/ 19 April 2022

Another ANC leader shot dead in Durban

Police Crime Scene

Another ANC leader has been murdered in Durban, barely a week after he participated in the hard fought eThekwini regional conference which elected a new leadership for the governing party in the city.

Mfundo Mokoena, a member of the ANC Youth League interim task team appointed to relaunch the structure in the province, was shot dead in the Adams Mission area in south Durban on Monday.

Mokoena was the deputy secretary of the ward 67 branch and a former student at the Coastal FET College, where he had started his political career.

At the ANC elective conference last weekend, at which Zandile Gumede was elected as chairperson in absentia, Mokoena had been highly active in lobbying for eThekwini speaker Thabani Nyawose, whose slate was defeated by the grouping led by Gumede.

The police service has yet to comment on the murder of Mokoena — the latest of a series of killings of ANC activists backing Nyawose, which began ahead of local government elections last November — but the ANC region on Tuesday confirmed that he had been shot.

In January, ANC ward 103 councillor Minenhle Mkhize, one of Nyawose’s lobbyists, was shot dead outside his home at Cliffdale, in the west of the city. 

Umlazi branch secretary Thulani Shusha was murdered in February, the same month that zonal secretary Bheki Mvubu was shot dead in Clermont. Both were backers of Nyawose’s campaign for ANC eThekwini chairperson.

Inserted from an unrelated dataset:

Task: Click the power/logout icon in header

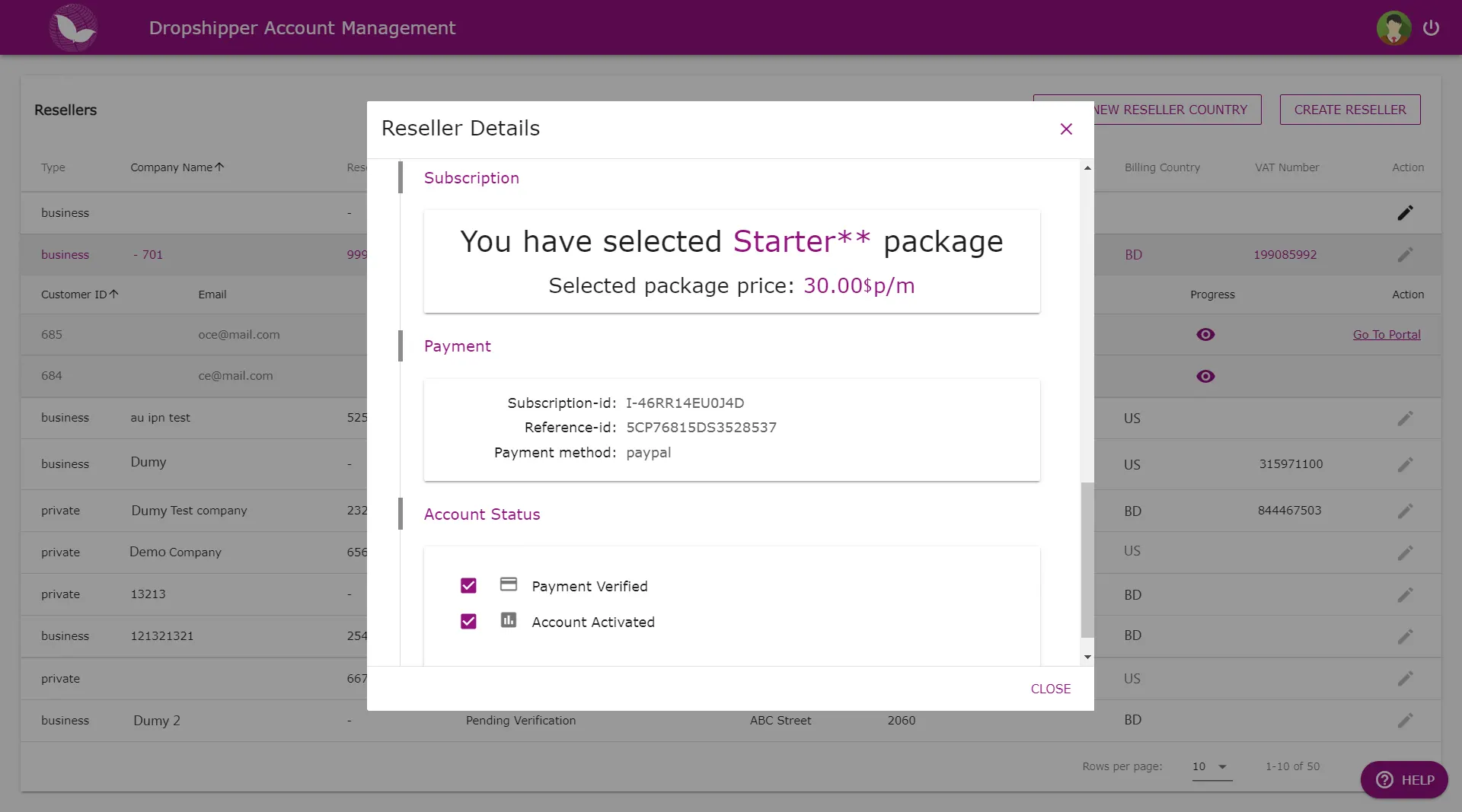Action: (1431, 28)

The ANC in the KwaZulu-Natal province is set to hold its elective conference — which, like eThekwini, will likely be hotly contested — and the slaying of Mokoena raises the potential  of another wave of killings in the coming months ahead of the conference, as well as the ruling party’s national conference in December.

The newly elected eThekwini ANC leadership on Tuesday morning condemned Mokoena’s murder while calling on the media not to jump to conclusions and link his killing to the conference and the power struggle within the governing party.

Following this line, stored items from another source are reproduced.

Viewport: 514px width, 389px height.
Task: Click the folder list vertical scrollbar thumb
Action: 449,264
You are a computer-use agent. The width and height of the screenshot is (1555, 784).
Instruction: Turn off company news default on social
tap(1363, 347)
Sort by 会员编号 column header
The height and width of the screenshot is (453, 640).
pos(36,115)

In a statement, regional secretary Musa Nciki said the party was “saddened and shocked” by the murder of Mokoena, who he described as a “dedicated and promising cadre” who “loved and lived” the ANC.

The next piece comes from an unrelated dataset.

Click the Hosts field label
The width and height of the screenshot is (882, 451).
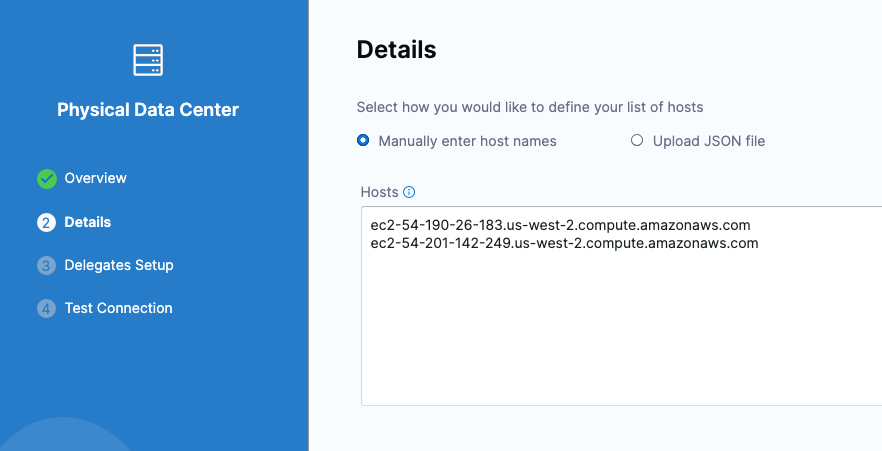[x=379, y=192]

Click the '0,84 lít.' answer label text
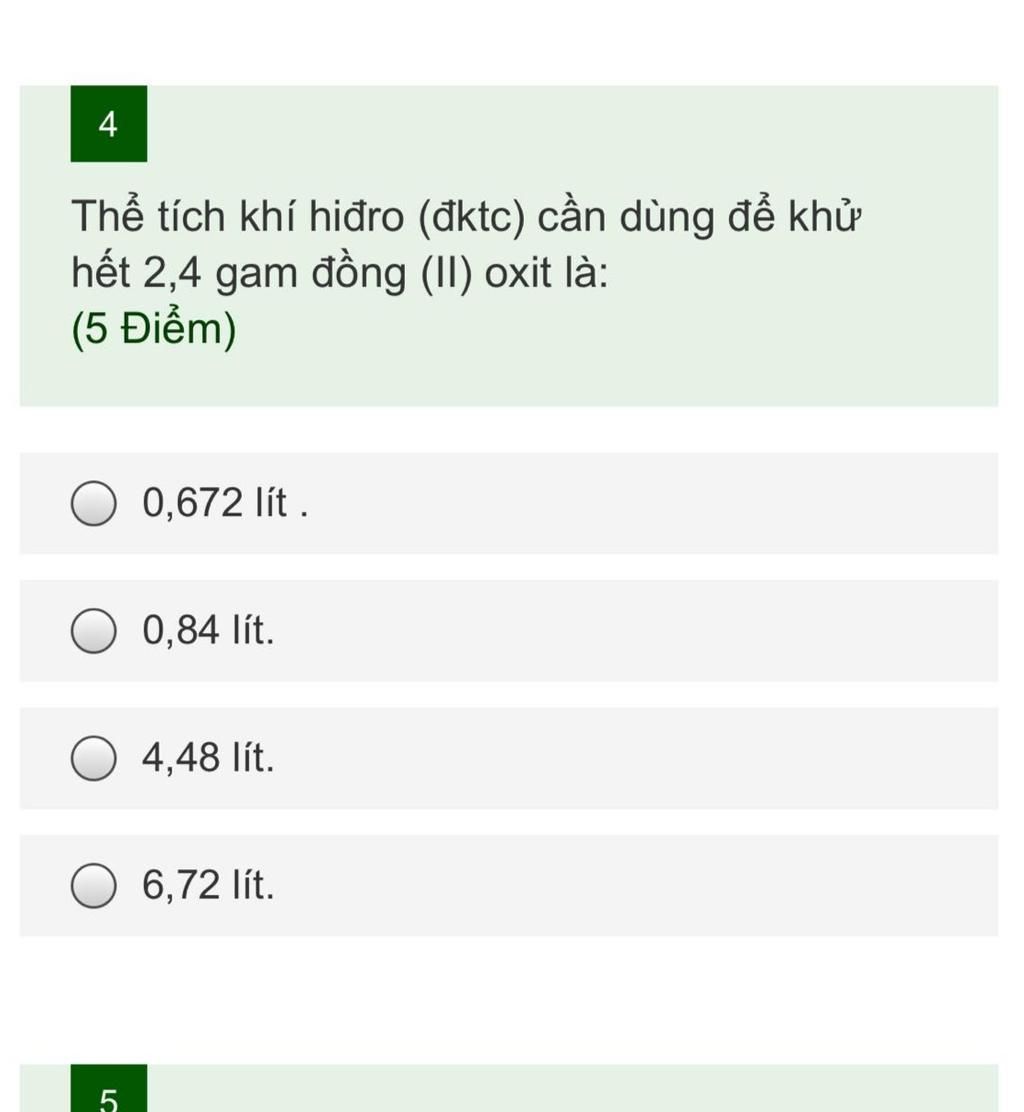pyautogui.click(x=208, y=631)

“The killers have robbed his family, movement and society of a bright mind,” Nciki said.

He called on the police to act swiftly and said  any person with information that might lead to arrests “should report this at the nearest police station in order to end speculation.”

Nciki’s comments came in response to a number of social media posts linking Mokoena’s death to his stance at the regional conference — and to comments he had made online before his death about the “Zimbali Mob” taking over the region.

The “Zimbali Mob” comments are understood to have referred to a meeting held on the eve of the conference at Zimbali, a luxury estate on the KwaZulu-Natal lower north coast, by supporters of the Gumede faction.

“We call on the reporters not to make a speculative and divisive reporting that seeks to drive a wedge within the movement and society. Irresponsible reporting will shift the attention from real enemies towards sensationalism and derail the investigation,” Nciki said.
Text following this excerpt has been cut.